The web's human-centric design must be replaced by ten principles that make AI agents first-class participants across access, economics, and content layers.

A machine-rendered reading of the paper's core claim, the machinery that carries it, and where it could break.

The paper argues that the web was built on the assumption that humans are its primary consumers, an assumption now invalidated by AI agents acting as intermediaries. This mismatch produces blocking, exclusion, and economic friction, so the authors propose changes to access rights, payment models, and content supervision.
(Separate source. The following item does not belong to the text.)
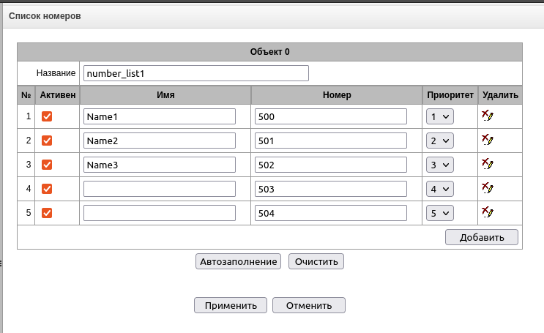The height and width of the screenshot is (333, 544).
Task: Click Применить to apply changes
Action: coord(231,305)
A sympathetic reader would care because the alternative is a web where agents are treated as threats and content drifts away from human origins through repeated AI consumption and generation.

Core claim

The rapid emergence of AI agents as intermediaries between humans and web content invalidates the human-centric assumption of the web, requiring a principled redesign across access, economic, and content layers that constitutes ten design principles for an agent-first internet.

What carries the argument

the three-layer architecture (access, economic, content) together with the Agent Text Markup Language (ATML) four-level human supervision model and cryptographic provenance chain

If this is right

  • Agents acting for humans inherit equivalent access rights governed by rate limiting and agent identification metadata in HTTP requests.
  • An agent's economic obligation mirrors that of the human it represents through intent-based tiers and token-based metering instead of pageviews.
  • The four-level ATML model with cryptographic provenance counters epistemic recursion by anchoring AI-generated content to human supervision.
  • A commissioned content economy ties AI production to human intentionality rather than autonomous loops.
  • Dual-layer architecture serves both human-readable and agent-optimized content from the same domain.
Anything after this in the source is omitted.